Fondatrice di Bioverse

A quale edizione dello StartUp Day hai partecipato?

2019

Ci racconti la tua startup? (di cosa si occupa, a chi vi rivolgete, che problema volete risolvere)

Bioverse è una startup innovativa che sviluppa dispositivi biomedici appropriati per contesti di emergenza e a basse risorse. Il principale prodotto è Corax, un dispositivo che controlla le condizioni ambientali per pazienti con difese immunitarie basse, in particolare bambini ustionati. Infatti ogni anno il 66% delle ustioni severe riguarda bambini in paesi in via di sviluppo che troppo spesso muoiono non disponendo delle infrastrutture adeguate.

Da chi è composto il team e cosa avete studiato?
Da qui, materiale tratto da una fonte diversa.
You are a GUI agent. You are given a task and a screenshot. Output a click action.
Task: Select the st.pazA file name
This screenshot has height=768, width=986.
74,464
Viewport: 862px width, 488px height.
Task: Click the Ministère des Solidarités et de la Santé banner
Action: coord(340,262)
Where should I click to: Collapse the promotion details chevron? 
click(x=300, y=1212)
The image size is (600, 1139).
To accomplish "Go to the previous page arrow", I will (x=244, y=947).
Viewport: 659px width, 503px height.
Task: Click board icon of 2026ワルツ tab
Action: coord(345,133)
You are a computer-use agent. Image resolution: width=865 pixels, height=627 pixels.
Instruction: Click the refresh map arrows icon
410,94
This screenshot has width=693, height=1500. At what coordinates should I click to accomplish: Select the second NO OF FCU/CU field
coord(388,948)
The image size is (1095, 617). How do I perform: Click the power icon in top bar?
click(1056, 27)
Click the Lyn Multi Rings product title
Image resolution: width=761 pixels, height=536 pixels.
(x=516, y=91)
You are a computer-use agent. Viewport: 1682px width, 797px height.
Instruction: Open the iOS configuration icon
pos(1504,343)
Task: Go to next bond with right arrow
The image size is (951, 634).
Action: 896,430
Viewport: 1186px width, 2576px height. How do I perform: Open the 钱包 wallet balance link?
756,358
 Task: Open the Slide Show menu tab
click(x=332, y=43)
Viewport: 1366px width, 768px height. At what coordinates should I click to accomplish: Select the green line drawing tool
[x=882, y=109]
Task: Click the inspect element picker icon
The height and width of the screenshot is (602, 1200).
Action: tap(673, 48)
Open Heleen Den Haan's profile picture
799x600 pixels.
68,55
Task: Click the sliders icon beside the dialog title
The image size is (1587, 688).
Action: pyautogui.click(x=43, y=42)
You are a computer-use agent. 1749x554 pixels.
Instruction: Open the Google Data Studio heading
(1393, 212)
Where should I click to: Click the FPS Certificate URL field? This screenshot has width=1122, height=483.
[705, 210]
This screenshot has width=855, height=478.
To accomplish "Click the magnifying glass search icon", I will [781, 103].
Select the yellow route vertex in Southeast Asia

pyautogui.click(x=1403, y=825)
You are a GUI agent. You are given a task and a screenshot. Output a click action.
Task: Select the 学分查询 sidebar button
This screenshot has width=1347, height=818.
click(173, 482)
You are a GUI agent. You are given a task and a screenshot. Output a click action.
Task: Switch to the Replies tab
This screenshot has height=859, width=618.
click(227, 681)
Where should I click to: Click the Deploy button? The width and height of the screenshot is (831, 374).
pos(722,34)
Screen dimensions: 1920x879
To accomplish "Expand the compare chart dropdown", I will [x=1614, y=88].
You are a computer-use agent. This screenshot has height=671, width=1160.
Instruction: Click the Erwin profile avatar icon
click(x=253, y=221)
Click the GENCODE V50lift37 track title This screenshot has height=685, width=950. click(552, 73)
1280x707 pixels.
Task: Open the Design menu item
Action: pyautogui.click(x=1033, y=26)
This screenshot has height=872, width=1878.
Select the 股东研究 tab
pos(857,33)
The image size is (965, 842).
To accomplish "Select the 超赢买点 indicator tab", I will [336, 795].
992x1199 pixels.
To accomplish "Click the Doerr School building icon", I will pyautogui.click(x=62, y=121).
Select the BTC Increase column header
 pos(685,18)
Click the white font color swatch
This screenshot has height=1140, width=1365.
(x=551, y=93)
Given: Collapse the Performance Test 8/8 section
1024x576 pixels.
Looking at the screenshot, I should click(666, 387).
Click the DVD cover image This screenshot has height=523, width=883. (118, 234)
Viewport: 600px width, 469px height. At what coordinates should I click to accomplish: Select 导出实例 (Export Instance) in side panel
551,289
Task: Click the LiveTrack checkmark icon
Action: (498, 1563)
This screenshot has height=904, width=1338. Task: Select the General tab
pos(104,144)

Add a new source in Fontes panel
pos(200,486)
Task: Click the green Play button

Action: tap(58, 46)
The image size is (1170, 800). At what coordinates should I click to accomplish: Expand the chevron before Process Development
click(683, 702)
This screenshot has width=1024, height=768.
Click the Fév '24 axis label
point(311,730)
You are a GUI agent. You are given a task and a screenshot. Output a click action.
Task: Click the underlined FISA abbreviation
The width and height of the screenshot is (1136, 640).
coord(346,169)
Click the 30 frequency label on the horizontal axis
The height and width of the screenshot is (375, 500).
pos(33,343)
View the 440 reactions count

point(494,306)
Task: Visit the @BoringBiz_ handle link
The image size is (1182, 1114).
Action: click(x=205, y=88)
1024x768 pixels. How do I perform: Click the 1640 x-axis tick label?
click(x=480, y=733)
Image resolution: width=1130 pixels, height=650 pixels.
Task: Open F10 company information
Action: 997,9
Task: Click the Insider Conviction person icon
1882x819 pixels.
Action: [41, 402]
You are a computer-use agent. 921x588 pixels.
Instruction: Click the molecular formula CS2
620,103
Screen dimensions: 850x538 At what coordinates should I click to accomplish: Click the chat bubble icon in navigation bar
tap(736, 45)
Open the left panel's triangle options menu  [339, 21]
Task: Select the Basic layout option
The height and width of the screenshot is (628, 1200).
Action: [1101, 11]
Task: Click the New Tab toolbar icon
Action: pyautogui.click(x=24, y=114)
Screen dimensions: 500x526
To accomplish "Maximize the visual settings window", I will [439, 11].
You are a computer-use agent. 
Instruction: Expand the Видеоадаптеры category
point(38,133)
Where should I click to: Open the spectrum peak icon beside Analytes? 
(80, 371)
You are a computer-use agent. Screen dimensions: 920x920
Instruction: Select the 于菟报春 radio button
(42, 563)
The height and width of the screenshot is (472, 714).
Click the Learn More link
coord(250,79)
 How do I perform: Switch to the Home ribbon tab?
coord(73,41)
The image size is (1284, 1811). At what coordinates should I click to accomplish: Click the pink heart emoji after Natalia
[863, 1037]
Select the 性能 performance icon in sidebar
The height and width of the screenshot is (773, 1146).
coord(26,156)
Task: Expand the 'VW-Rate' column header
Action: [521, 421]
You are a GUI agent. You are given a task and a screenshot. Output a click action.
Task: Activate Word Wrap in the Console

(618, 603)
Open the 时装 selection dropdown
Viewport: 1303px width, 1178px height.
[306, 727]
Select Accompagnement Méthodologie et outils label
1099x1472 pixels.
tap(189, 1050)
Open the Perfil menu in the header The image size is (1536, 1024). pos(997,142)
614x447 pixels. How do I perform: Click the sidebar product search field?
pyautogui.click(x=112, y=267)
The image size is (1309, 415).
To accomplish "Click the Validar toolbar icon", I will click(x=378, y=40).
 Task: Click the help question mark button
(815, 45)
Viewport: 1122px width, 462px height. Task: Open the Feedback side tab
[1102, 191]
Il team è composto da due ingegneri biomedici: Caterina Giuliani e Barbara Tommassini.

Come ha influito il tuo percorso di studi nella nascita del progetto?

La startup opera nel campo dell’ingegneria biomedica e incarna perfettamente il lavoro dei nostri sogni e per cui abbiamo studiato. Il progetto nasce all’interno dell’esame di Ingegneria Biomedica per Paesi in via di sviluppo e grazie al prof. Stefano Severi è diventato anche un lavoro di tesi. 

Partecipare allo StartUp day come ti ha aiutato?

Partecipare allo Startup day ci ha aiutato a valutare le fondamenta della nostra idea e a muovere i primi passi per realizzarla. Questo evento è stato la prima occasione per presentarci a un pubblico così vasto.

Quali sono le principali difficoltà che avete dovuto affrontare finora?

In una startup è fondamentale poter testare il proprio prodotto o servizio molto velocemente e a basso investimento. Ovviamente questo per una startup MedTech non è semplice soprattutto se il mercato target si trova a 10 ore di volo.

Quali sono i consigli che daresti a chi vuole creare una startup?

Analizzate bene quali sono le motivazioni che vi spingono a intraprendere questa stupenda avventura e tenetele sempre bene a mente.